# Required work
Every line in the records below that holds "computer" must be identified and copied.

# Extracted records
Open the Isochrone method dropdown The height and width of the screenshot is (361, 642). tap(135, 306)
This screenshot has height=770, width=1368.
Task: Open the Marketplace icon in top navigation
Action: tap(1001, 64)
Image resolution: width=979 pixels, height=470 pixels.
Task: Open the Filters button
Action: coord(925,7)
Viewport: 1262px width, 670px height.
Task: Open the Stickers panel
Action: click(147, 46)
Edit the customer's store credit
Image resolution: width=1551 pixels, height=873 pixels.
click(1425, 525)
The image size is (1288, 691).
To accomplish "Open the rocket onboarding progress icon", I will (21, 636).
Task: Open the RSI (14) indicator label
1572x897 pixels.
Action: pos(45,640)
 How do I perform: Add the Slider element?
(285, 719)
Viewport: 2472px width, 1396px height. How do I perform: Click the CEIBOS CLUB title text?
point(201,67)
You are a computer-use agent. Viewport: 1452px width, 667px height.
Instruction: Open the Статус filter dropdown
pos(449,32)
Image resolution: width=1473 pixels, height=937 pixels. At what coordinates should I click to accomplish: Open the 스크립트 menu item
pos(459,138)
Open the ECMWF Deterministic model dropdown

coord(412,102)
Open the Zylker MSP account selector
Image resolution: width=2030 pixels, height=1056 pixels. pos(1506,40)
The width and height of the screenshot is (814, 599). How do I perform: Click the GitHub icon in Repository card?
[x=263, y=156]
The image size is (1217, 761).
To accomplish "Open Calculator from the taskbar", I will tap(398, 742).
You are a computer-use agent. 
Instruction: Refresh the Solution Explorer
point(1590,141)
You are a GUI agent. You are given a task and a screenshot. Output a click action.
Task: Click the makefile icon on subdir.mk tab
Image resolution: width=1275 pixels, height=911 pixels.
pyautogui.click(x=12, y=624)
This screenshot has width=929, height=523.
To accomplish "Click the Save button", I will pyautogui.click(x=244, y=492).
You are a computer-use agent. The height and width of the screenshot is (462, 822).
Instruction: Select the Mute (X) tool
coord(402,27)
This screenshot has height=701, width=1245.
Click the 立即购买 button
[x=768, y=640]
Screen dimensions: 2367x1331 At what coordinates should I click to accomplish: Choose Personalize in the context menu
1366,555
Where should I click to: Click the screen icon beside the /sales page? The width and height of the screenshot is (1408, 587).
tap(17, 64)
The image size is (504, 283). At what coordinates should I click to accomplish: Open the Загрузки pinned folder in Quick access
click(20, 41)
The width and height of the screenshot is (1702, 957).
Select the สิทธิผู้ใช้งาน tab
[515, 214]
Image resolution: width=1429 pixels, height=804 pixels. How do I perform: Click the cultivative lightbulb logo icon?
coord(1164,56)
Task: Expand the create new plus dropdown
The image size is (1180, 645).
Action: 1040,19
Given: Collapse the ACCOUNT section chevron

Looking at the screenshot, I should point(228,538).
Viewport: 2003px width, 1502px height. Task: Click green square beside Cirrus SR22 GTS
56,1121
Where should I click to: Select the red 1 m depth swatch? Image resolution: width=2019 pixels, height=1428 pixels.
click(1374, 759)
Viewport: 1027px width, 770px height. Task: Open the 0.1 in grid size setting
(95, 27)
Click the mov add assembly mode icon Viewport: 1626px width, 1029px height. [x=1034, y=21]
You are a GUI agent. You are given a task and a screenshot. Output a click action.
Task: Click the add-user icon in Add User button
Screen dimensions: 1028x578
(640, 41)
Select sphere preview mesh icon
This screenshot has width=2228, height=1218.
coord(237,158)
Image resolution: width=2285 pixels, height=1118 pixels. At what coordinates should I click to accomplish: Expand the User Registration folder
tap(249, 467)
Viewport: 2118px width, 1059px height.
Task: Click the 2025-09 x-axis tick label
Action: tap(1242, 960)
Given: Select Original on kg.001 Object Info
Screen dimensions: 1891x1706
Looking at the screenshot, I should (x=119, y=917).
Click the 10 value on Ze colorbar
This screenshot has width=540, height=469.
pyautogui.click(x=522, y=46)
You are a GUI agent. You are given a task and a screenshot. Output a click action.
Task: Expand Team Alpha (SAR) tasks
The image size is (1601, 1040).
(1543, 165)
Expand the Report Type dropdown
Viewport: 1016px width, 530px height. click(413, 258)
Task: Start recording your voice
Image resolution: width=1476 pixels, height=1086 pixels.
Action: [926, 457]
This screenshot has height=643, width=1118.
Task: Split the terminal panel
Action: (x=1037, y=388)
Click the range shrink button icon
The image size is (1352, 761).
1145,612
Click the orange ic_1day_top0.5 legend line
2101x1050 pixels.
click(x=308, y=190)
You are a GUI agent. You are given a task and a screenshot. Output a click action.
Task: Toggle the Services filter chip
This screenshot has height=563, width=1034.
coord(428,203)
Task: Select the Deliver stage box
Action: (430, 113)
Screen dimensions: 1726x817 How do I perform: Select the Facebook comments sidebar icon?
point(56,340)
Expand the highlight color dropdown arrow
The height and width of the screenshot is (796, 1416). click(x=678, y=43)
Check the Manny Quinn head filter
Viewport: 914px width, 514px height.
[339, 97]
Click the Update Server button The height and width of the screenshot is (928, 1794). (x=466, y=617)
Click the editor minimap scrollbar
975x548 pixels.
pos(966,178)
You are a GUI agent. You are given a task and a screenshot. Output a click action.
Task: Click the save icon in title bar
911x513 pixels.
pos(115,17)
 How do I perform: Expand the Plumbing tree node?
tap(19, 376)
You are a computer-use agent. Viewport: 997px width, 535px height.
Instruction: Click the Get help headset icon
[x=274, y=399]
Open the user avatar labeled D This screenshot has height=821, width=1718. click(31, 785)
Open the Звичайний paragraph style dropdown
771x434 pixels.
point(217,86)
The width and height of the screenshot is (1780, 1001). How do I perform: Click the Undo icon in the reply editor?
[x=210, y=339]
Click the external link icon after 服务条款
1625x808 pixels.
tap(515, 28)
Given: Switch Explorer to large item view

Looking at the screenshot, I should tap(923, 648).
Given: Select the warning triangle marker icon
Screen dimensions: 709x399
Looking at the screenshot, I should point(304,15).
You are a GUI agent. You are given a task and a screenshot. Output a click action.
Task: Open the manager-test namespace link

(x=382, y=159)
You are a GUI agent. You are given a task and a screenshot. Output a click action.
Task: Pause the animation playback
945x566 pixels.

# Written reply
You are a computer-use agent. Viewport: 1452px width, 667px height.
You are a computer-use agent. 
You are a computer-use agent. The height and width of the screenshot is (462, 822).
You are a computer-use agent. Viewport: 997px width, 535px height.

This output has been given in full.